* _ASSIGNMENT_
Copy the material below verbatim from the line with "The image size" to the line with "Click the highlighted", both lines included, omitting pictures and every line outside that range.

* _RAW DATA_
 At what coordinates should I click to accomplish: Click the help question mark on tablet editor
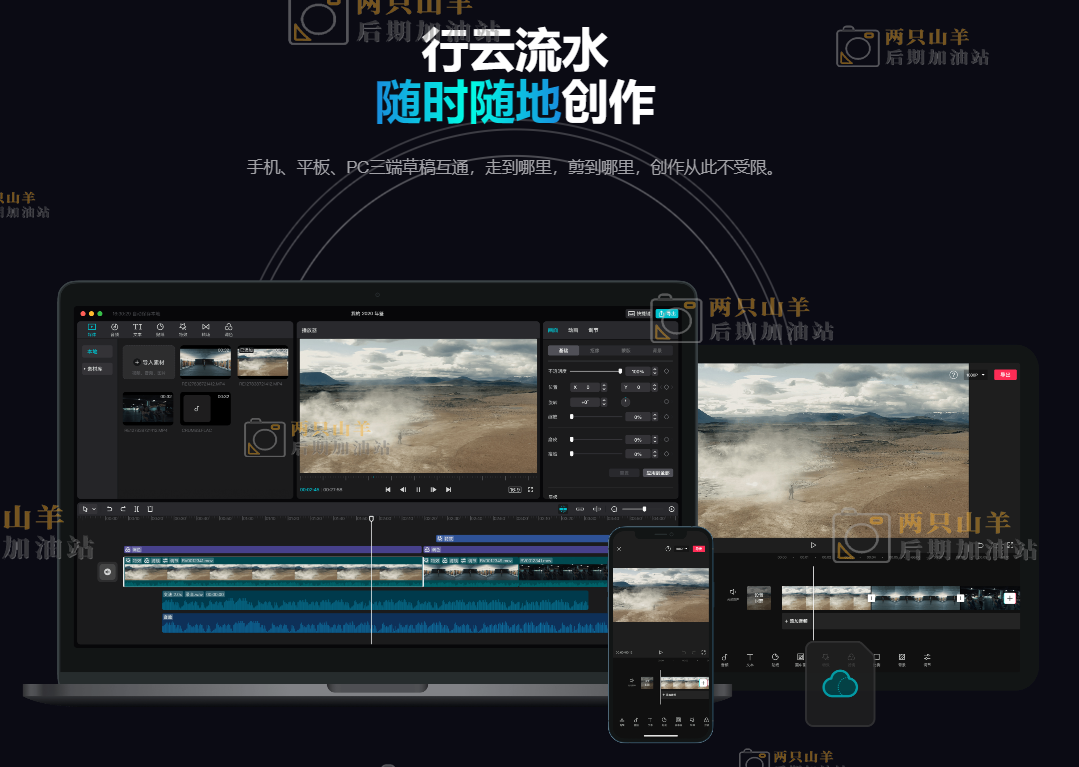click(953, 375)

==

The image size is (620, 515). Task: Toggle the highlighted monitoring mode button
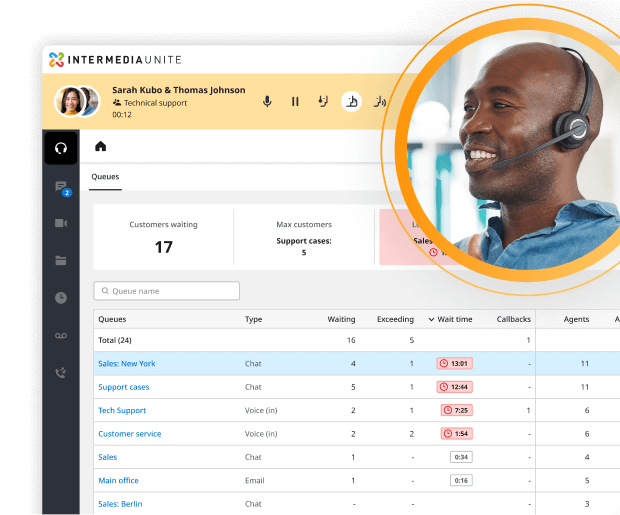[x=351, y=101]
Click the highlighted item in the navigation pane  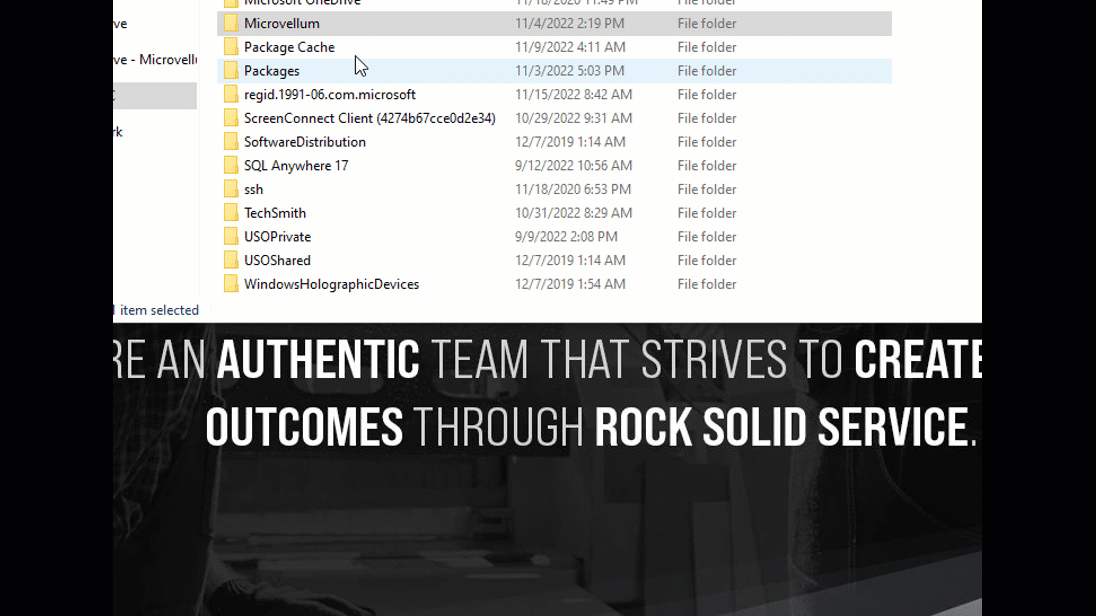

* _TASK ANSWER_
The image size is (620, 515). Task: Toggle the highlighted monitoring mode button
[x=351, y=101]
Click the highlighted item in the navigation pane  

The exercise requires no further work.